Ultra-Narrow TaS2 Nanoribbons

TL;DR

This paper reports the vapor-phase synthesis of ultra-narrow TaS2 nanoribbons within carbon nanotubes, achieving widths as low as 2.5 nm, revealing new atomic structures and electronic properties through microscopy and theoretical calculations.

Contribution

It introduces a novel nanotube-templated vapor-phase method for growing ultra-narrow TaS2 nanoribbons, enabling control over their dimensions and atomic structure.

Findings

Nanoribbons as narrow as 2.5 nm were synthesized.

Atomic-resolution STEM revealed new supermodulation phenomena.
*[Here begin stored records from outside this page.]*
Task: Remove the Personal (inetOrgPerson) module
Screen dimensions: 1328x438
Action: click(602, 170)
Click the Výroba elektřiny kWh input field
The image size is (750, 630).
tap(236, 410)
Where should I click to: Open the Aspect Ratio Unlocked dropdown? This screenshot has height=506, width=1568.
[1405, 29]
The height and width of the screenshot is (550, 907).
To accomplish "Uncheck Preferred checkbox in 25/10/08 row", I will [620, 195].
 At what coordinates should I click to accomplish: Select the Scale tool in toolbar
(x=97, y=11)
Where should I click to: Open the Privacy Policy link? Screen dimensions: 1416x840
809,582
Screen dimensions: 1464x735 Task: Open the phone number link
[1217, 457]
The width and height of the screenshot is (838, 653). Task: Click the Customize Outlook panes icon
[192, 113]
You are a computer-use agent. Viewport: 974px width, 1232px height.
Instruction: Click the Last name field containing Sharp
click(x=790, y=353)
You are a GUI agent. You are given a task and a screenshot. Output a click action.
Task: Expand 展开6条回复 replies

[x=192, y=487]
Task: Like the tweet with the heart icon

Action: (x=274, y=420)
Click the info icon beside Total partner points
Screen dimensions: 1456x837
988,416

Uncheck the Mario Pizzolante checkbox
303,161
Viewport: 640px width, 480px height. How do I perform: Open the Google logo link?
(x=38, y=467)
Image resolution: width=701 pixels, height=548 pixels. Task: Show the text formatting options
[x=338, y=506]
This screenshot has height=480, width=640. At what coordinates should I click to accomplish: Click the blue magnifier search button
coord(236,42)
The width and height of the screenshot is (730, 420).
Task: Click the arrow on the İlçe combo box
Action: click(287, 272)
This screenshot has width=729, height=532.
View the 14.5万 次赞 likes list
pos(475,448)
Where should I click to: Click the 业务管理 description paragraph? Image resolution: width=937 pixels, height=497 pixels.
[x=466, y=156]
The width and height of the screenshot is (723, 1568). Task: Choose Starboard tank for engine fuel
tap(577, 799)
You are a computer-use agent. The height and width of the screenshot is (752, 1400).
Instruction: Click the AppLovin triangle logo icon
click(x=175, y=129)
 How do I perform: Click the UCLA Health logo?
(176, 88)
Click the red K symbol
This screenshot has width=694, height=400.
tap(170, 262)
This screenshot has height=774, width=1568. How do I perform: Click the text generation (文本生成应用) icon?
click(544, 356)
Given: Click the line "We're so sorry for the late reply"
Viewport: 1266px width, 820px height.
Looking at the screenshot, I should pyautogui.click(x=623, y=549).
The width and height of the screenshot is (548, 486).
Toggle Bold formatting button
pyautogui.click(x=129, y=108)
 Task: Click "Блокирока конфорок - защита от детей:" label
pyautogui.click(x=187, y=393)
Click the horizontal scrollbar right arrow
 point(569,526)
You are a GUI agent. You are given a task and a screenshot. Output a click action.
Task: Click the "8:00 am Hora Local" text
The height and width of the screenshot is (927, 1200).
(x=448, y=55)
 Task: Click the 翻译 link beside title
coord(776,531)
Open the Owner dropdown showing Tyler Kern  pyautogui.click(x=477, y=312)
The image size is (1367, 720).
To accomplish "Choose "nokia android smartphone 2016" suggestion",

DFT calculations identified flat bands and localized states.

Abstract

Imposing additional confinement in two-dimensional (2D) materials can yield further control over the associated electronic, optical, and topological properties. However, synthesis of ultra-narrow nanoribbons (NRs) remains a challenge, particularly for the transition metal dichalcogenides (TMDs), and synthesizing TMD NRs narrower than 50 nm has remained elusive. Here, we report the vapor-phase synthesis of ultra-narrow TaS2 NRs. The NRs are grown within the hollow cavity of carbon nanotubes, thereby limiting their lateral dimensions and layer number, while simultaneously stabilizing them against the environment. The NRs reach the monolayer (ML) limit and exhibit widths as low as 2.5 nm. Atomic-resolution scanning transmission electron microscopy (STEM) reveals the detailed atomic structure of the ultra-narrow NRs and we observe a hitherto unseen atomic structure supermodulation phenomenon of ordered defect arrays within the NRs. First-principles calculations based on density functional theory (DFT) show the presence of flat bands, as well as edge- and boundary-localized states, and help identify the atomic configuration of the supermodulation. Nanotube-templated synthesis represents a unique, transferable, and broadly deployable route toward ultra-narrow TMD NR growth.